Quantum quench dynamics of the sine-Gordon model in some solvable limits

TL;DR

This paper analytically studies the non-thermalizing dynamics of the sine-Gordon model after quantum quenches in solvable limits, highlighting the role of integrability and generalized Gibbs ensembles.

Contribution

It provides explicit analytic expressions for correlation functions post-quench in the sine-Gordon model's solvable limits, elucidating integrability effects on thermalization.

Findings

Correlations are described by a generalized Gibbs ensemble at long times.

The model exhibits non-thermalizing behavior due to integrability.

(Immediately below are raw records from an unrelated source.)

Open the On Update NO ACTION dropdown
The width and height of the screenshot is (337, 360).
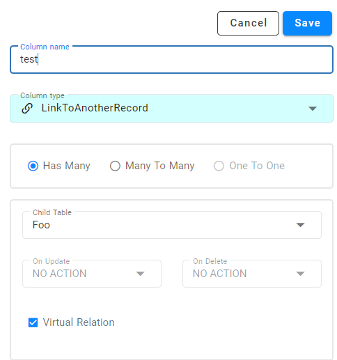[92, 274]
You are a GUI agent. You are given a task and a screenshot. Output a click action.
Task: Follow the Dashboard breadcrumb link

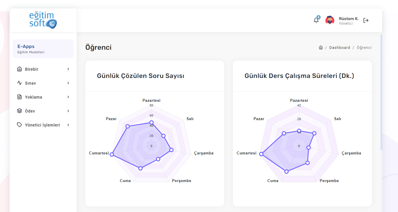(340, 48)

Finite temperature initial states influence the post-quench dynamics.

Abstract

In connection with the the thermalization problem in isolated quantum systems, we investigate the dynamics following a quantum quench of the sine-Gordon model in the Luther-Emery and the semiclassical limits. We consider the quench from the gapped to the gapless phase as well as reversed one. By obtaining analytic expressions for the one and two-point correlation functions of the order parameter operator at zero-temperature, the manifestations of integrability in the absence of thermalization in the sine-Gordon model are studied. It is thus shown that correlations in the long time regime after the quench are well described by a generalized Gibbs ensemble. We also consider the case where the system is initially in contact with a reservoir at finite temperature. The possible relevance of our results to current and future experiments with ultracold atomic systems is also critically considered.